- _Work to complete_
Print exactly the line that contains "This screenshot has height=1080, width=2000." along with every line beneath it to the end of the records below, and omit pictures.

- _Material for this exercise_
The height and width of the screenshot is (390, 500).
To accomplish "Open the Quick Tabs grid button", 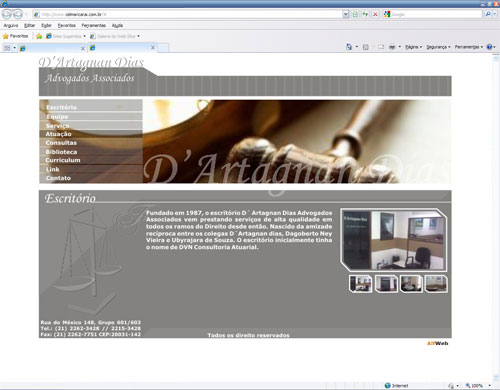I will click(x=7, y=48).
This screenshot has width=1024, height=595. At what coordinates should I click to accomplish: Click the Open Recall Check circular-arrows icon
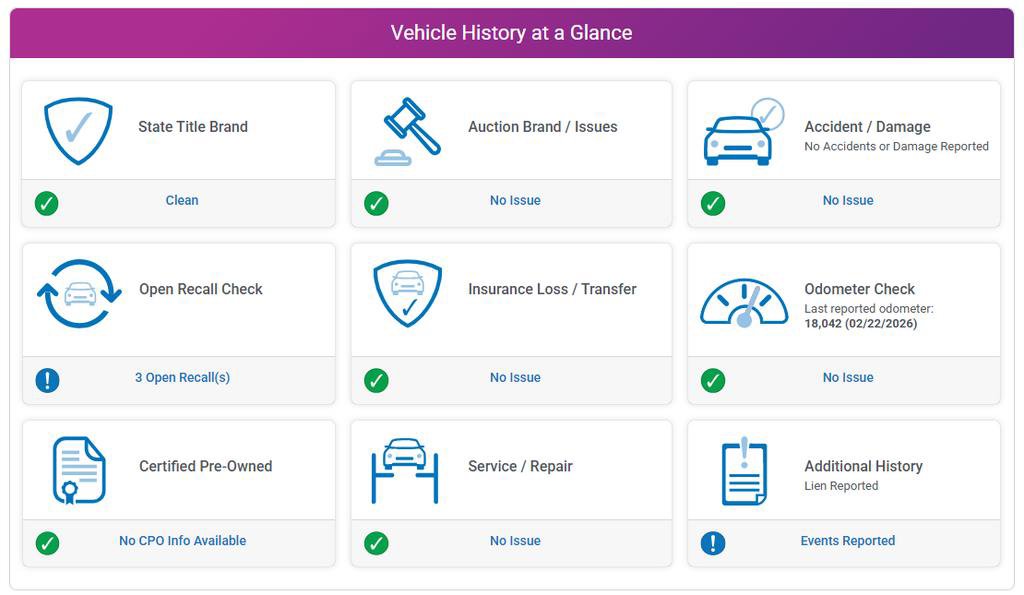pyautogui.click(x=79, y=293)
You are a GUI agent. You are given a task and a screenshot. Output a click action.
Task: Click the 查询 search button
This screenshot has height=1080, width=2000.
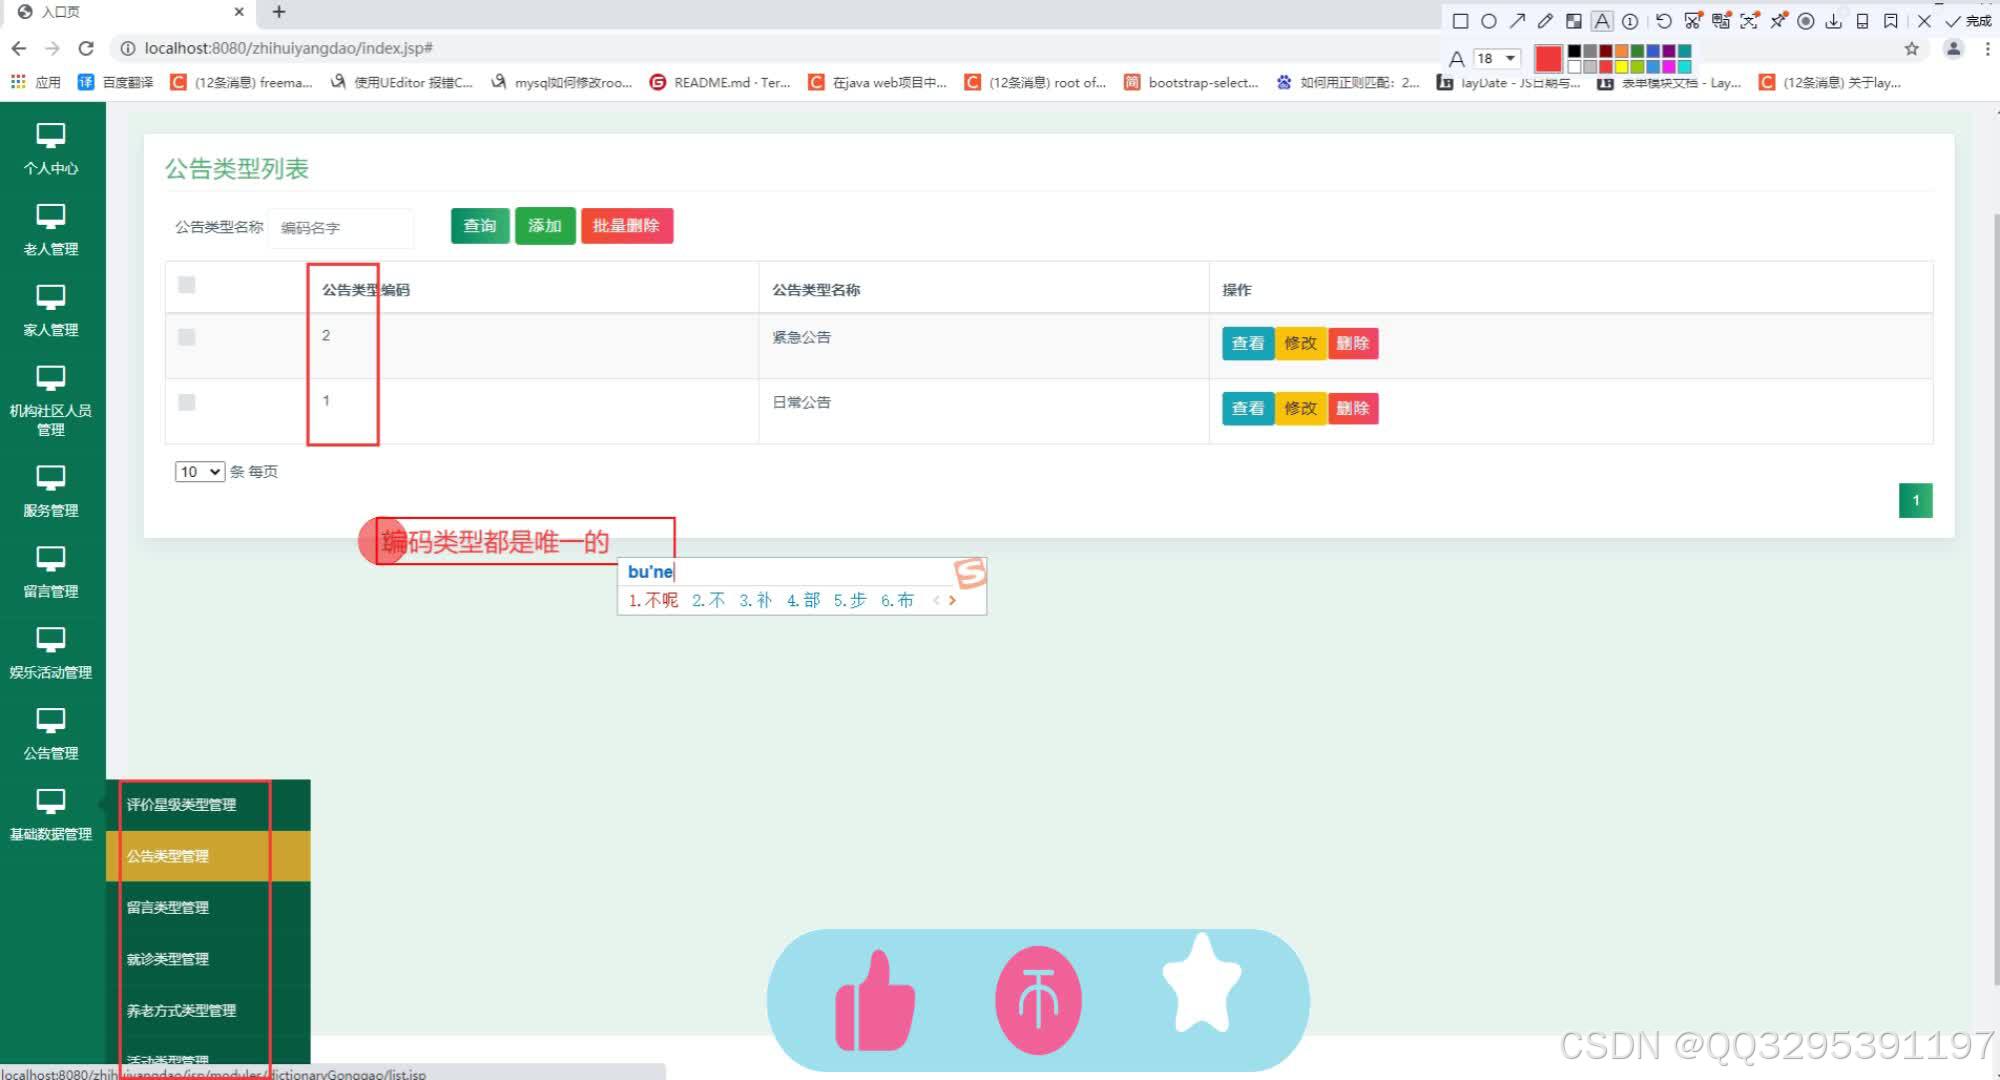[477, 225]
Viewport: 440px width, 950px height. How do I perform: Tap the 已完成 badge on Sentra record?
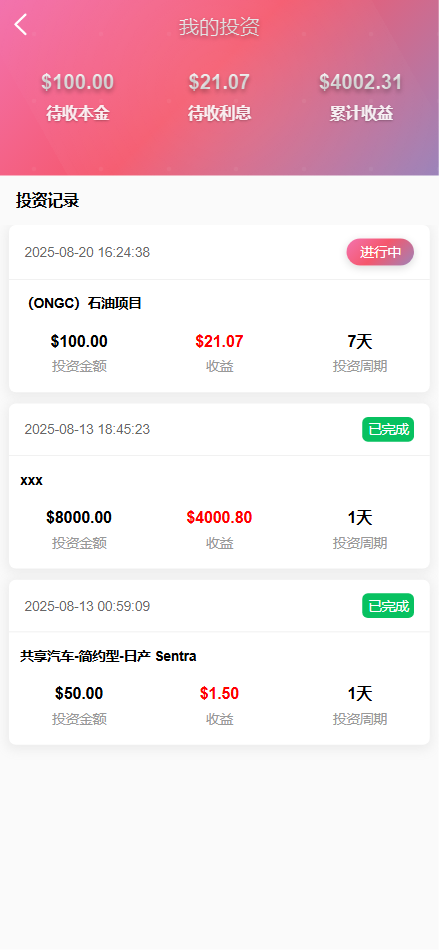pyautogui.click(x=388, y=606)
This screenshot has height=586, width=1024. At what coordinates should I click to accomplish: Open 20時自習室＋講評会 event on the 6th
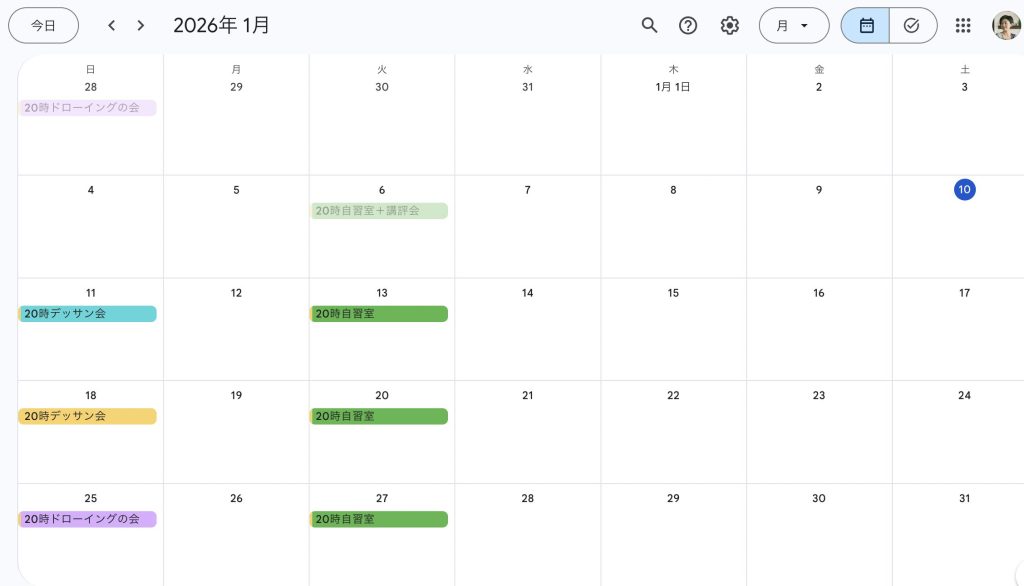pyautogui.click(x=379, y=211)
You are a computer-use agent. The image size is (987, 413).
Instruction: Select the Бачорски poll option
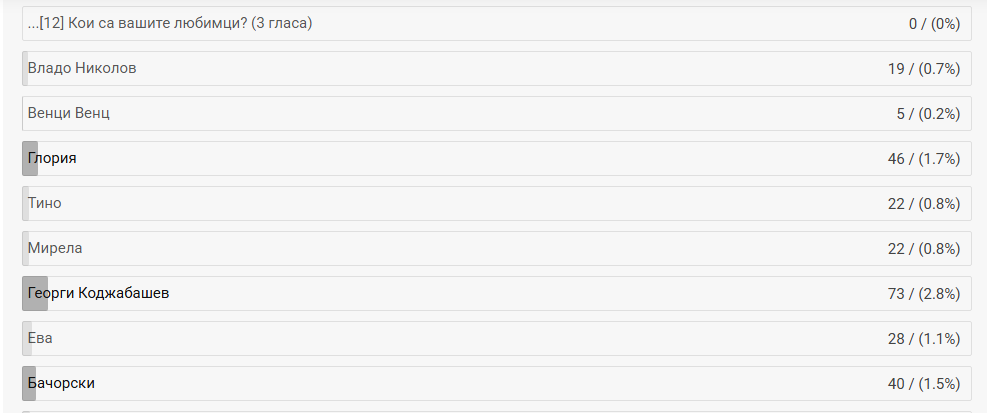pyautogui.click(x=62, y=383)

- _Result_
This screenshot has height=1080, width=2000.
[477, 225]
Viewport: 440px width, 950px height. How do I perform: Tap the 已完成 badge on Sentra record?
pyautogui.click(x=388, y=606)
This screenshot has height=586, width=1024. At what coordinates should I click to accomplish: Open 20時自習室＋講評会 event on the 6th
pyautogui.click(x=379, y=211)
You are a computer-use agent. The image size is (987, 413).
Instruction: Select the Бачорски poll option
pyautogui.click(x=62, y=383)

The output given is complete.